For many owner-managed companies, the most tax-efficient approach to director remuneration is a low salary topped up with dividends. When done correctly, this structure lets you use your personal allowance in full, minimize National Insurance, and take the bulk of your income at dividend tax rates, which are significantly lower than the income tax rates on employment income. With dividend tax rates having risen recently, getting the structure right matters more than ever.

Why Salary and Dividends

A director’s salary is a deductible business expense. Every pound paid as salary reduces the company’s taxable profit, which in turn reduces its corporation tax bill. At the small profits rate of 19% or the main rate of 25%, that deduction has real value. Dividends work differently. They are paid from profit after corporation tax has already been charged, so there is no further corporation tax saving. However, dividends carry no National Insurance liability for either the director or the company, and they are taxed at lower rates than salary above the personal allowance. The combination of these two features makes the salary and dividend structure attractive to most directors.

The Three Salary Options

The most tax-efficient director’s salary sits at one of three levels, each aligned with a specific HMRC threshold.

£5,000 (Secondary NIC Threshold). A salary at this level triggers no income tax and no National Insurance for either the director or the company. The trade-off is that the tax year does not count as a qualifying year for the State Pension, and the corporation tax relief on the salary is lower than at a higher salary level.

£6,708 (Lower Earnings Limit). At £129 per week or £6,708 per year, this is the minimum salary required for the tax year to count as a qualifying year for State Pension purposes, without triggering any National Insurance payments for either the director or the company. For directors who want to protect their State Pension record at zero NIC cost, this is the most efficient level.

£12,570 (Personal Allowance). At this level, the salary equals the personal allowance, meaning zero income tax and zero employee NIC. The only cost is approximately £1,136 in employer NIC, calculated at 15% on the amount above the £5,000 secondary threshold, and this is fully deductible against corporation tax. With dividend tax rates now higher than in previous years, the case for taking a salary up to the personal allowance is stronger, since dividends as an alternative are taxed more heavily.

The right choice between these three levels depends on whether your company qualifies for the Employment Allowance, your corporation tax rate, and your personal circumstances.

Dividend Tax Rates

The dividend allowance is £500 per tax year. The first £500 of dividend income above your personal allowance is taxed at 0%. Dividends above this allowance are taxed at 10.75% in the basic rate band, 35.75% in the higher rate band, and 39.35% at the additional rate.

● Records supplied
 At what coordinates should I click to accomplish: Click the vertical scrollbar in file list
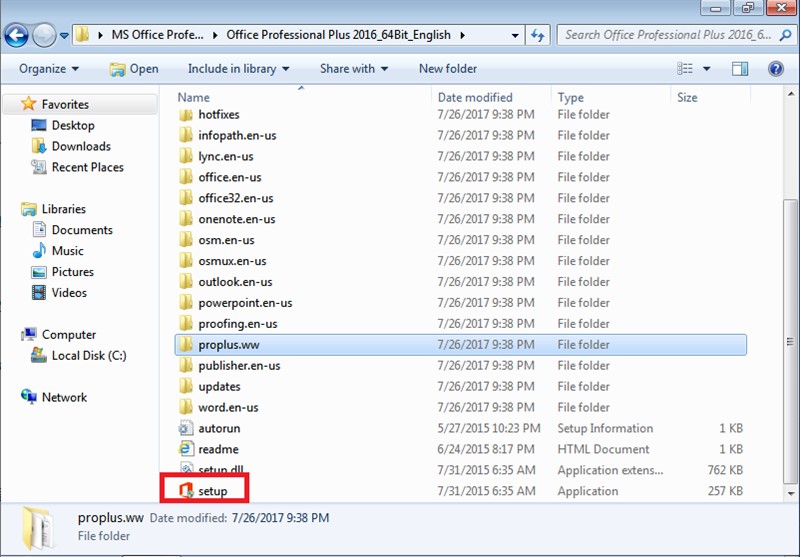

--

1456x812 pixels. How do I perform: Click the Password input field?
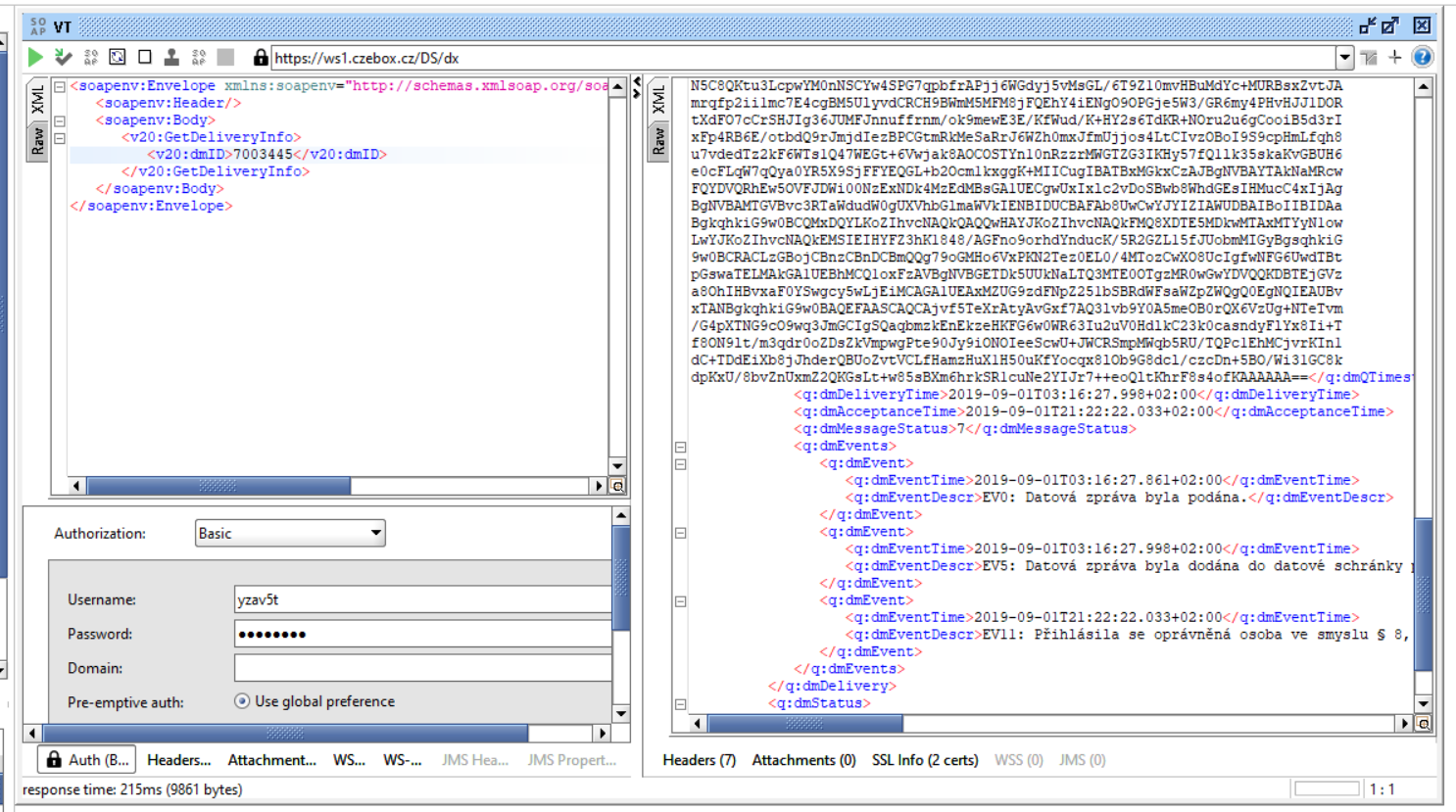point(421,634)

...

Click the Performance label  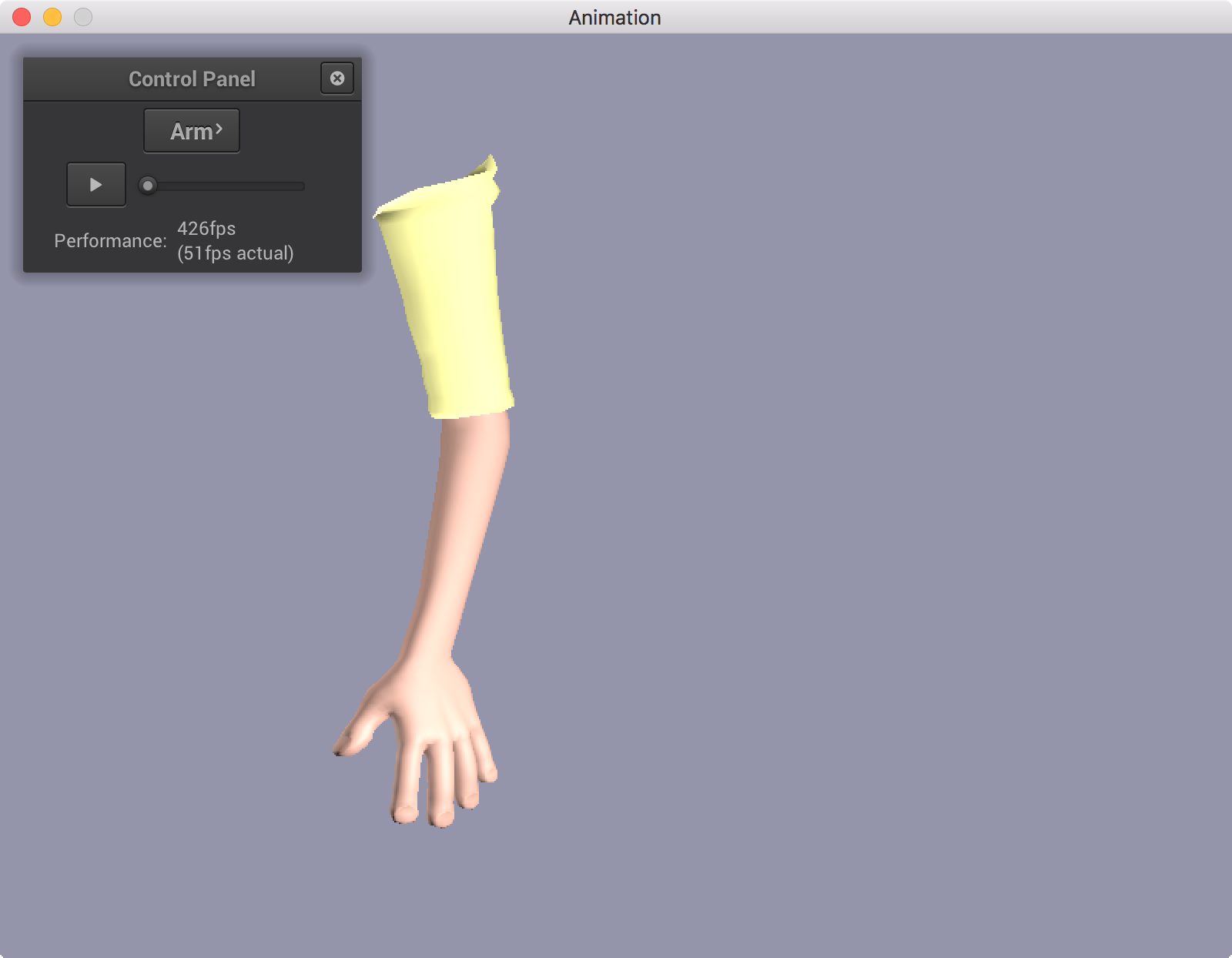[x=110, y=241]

● Set task
Reproduce the director remuneration text between "The most tax-efficient director’s" and "higher salary level.", inclusive, and replace "trade-off" with "downside".

● Solution to the problem
The most tax-efficient director’s salary sits at one of three levels, each aligned with a specific HMRC threshold.

£5,000 (Secondary NIC Threshold). A salary at this level triggers no income tax and no National Insurance for either the director or the company. The downside is that the tax year does not count as a qualifying year for the State Pension, and the corporation tax relief on the salary is lower than at a higher salary level.